6. Pangea Seed blends art with activism collaborating with artists & scientists to raise awareness about sharks and other marine life in peril. The proceeds from Pangea Seed’s  Art prints, sustainable clothingImage, shark pendants & other cool stuff go directly to their conservation efforts.

Day 63: 8/27/13: “A Fin in a Waste of Waters”

Today’s title is  a recurring line  from Virginia Woolf’s novel “The Waves.”

That line mesmerized me when I wrote a paper on “The Waves”  for my Woolf seminar in graduate school.  I love the desolation of it–” a waste of waters,” and though I’ve not returned to that book in many years, it persists in my consciousness, a potent symbol, a perfect fragment.

However, High modernism is not the only source for memorable reminders of the power of the dorsal fin.

On September 25th, Ralph Collier, founder of  Shark Research Committee and author of the fascinating and disturbing book “Shark Attacks of the Twentieth Century”  will be my guest lecturer at Glendale College.
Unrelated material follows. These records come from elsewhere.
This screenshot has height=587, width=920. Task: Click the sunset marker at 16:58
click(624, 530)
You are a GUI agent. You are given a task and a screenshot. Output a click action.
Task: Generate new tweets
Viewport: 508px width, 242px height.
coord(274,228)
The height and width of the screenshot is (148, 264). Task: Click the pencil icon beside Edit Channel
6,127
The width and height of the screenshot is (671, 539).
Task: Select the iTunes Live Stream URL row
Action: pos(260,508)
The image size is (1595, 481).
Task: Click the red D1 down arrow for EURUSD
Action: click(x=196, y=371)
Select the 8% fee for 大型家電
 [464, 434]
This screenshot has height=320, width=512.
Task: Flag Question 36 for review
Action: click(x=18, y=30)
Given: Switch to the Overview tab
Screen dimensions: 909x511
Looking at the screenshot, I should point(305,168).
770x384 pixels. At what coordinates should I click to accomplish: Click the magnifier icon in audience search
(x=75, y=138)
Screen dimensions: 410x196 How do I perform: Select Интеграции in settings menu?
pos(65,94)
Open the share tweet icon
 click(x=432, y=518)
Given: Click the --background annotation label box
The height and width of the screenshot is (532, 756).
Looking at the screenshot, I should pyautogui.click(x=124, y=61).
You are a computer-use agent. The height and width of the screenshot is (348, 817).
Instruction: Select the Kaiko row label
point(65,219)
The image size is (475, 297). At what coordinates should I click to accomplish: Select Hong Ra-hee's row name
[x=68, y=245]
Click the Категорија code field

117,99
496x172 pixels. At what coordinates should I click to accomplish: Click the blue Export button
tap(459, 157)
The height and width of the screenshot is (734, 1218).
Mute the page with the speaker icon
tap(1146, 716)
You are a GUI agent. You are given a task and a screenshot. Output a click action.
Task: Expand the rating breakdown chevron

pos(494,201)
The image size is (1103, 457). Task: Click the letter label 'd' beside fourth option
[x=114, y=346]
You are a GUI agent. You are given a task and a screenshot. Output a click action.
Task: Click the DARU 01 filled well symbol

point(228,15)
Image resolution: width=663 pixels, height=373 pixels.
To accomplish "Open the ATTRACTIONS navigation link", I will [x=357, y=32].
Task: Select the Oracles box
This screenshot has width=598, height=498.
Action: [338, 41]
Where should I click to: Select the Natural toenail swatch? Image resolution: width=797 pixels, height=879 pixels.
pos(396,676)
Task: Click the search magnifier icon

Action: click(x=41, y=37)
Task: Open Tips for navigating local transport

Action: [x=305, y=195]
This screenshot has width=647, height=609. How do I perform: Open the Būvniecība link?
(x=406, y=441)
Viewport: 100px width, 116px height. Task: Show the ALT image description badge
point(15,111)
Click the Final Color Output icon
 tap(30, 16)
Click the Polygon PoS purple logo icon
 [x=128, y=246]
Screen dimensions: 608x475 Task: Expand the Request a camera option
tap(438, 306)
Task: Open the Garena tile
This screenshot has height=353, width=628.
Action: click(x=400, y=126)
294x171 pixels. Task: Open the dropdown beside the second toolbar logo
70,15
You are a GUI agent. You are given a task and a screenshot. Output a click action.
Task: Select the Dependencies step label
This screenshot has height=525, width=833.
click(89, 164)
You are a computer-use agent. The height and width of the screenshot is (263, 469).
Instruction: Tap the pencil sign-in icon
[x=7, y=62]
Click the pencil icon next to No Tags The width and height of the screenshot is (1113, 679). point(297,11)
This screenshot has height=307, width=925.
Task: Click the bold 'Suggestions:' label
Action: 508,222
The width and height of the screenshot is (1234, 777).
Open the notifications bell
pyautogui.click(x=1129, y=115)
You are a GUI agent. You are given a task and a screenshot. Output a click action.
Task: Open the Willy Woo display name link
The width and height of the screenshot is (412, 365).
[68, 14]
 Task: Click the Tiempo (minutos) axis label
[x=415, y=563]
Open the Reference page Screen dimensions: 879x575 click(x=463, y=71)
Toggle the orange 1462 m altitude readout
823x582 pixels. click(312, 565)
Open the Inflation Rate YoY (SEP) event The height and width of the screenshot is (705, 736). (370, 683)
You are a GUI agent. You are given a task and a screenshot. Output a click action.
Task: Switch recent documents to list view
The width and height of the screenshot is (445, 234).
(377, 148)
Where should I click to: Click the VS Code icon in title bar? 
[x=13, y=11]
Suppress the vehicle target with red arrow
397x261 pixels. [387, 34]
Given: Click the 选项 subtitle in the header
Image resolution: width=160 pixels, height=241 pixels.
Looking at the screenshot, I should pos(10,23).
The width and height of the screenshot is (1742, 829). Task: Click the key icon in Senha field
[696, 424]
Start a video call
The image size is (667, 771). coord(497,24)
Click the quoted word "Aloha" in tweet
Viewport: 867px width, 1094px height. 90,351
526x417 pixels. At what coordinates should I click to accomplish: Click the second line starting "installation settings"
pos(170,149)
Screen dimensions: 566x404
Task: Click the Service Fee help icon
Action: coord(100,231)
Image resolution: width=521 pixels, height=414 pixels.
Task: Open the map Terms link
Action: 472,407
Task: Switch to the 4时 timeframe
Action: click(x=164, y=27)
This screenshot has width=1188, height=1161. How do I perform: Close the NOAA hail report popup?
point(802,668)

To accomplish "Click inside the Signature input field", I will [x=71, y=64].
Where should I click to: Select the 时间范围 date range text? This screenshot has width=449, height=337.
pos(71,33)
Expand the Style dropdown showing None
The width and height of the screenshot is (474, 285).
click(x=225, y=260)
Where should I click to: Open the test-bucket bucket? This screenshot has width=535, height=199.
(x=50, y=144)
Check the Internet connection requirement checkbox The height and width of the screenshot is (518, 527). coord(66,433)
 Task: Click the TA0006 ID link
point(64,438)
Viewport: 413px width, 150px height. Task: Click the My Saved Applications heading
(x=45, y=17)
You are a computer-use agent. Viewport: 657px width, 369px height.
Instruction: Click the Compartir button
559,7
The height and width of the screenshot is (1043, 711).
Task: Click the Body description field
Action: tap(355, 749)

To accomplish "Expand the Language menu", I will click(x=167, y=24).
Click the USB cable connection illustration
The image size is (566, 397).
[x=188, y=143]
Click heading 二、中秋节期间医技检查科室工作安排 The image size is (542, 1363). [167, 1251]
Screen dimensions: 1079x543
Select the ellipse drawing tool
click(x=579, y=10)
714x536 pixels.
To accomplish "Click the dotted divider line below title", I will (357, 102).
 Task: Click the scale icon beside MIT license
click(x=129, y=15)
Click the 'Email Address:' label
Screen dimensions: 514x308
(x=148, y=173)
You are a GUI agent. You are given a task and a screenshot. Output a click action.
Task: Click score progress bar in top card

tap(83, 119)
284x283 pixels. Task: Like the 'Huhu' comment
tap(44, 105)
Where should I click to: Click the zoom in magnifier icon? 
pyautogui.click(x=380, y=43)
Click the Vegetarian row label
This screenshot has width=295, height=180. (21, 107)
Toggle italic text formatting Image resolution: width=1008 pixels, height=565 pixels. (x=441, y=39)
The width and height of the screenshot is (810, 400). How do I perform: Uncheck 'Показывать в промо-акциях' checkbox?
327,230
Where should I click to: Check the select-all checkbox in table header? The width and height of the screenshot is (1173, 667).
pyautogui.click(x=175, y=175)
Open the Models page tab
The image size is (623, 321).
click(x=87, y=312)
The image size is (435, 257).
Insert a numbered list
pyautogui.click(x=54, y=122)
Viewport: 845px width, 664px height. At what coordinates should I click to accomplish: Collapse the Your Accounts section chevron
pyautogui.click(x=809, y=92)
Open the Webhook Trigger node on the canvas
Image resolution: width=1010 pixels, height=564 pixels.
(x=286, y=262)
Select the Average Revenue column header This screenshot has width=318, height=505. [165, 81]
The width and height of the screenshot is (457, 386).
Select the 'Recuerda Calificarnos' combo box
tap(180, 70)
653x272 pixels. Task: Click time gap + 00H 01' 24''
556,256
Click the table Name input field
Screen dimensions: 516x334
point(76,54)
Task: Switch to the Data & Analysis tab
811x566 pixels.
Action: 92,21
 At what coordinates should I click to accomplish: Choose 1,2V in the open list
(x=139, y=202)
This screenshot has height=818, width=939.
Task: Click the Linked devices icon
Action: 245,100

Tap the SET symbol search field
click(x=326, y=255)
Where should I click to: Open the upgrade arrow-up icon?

I am a proud member of the Shark Research Committee and frequent reader of Pacific Coast Shark News,   Collier’s archives of detailed eyewitness descriptions of shark encounters (sightings, breachings,  bumped surfboards,  headless seals washed up on the beach or more rarely, full-fledged attacks) from California to Washington.

I could spend days scrolling through these accounts–which are both scientific and poetic, eerie and beautiful. A man diving near Refugio in Santa Barbara County  takes sanctuary in the kelp canopy after a 12-foot great white steals a freshly killed lingcod from his hand.  Two miles west of Refugio, a shark, “possibly a great white,” lifts a kayaker out of the water.  On a cloudless day in Big Sur, a two-foot high dorsal fin surfaces then disappears.

Phrases like “glassy calm” and “crescent-shaped bite” dazzle and terrify. Detailed, crime report-style identifications:  “blunt nose, 12-14 feet in length, grayish black” alternate with the ephemeral, and elusive:   “the shadow of the body was about 15-feet in length.”

These encounters, these observations are usually over in seconds.

The shark moves lazily or with the precision and speed of a torpedo, over the reef, out to sea. Or simply sinks and disappears.

Français : Aileron de requin. English : Shark ...

Français : Aileron de requin. English : Shark dorsal fin. (Photo credit: Wikipedia)

Day 14: 7/9/2013: Sharks in Your Lipstick


Today I hopped around the internet trying to figure out what cosmetic companies still use shark-based squalene in their cosmetics. Squalene comes from the livers of deep water species like the strangely beautiful green-eyed gulper shark (above) and is used as an emollient in lipsticks and lotions.  Squalene also occurs naturally in olives. But since the shark-based version requires a shorter processing time and produces a higher yield than theplant-based version, many companies prefer shark liver ingredients to the less brutal alternative.

Back in 2008, L’Oreal and Unilever, and Estee Lauder vowed to ditch the shark liver oil and use plant-based substitutes. Forgive me for doubting the word of large corporations that also conduct animal testing, but I wonder if the squalene in Kiehl’s #1 Lip Balm is shark or not. (Kiehl’s was bought by L’Oreal in 2000).

These morally murky corporate takeovers are a good reason to stick to cosmetic and personal care products made by companies like Lush who recently partnered with SharkSavers even selling a limited edition Shark Fin Soap.

Chantecaille will donate  5% of sales of their Save the Sharks Palette of Eye & Cheek shades to the BLOOM Association which fights the  unregulated shark fin trade.

Today’s action: I signed a petition to ban gill nets, arranged a guest lecture featuring legendary shark expert Ralph Collier at Glendale College, and designed an assignment that asks students to track down shark ingredients in cosmetics, and even (???) energy drinks.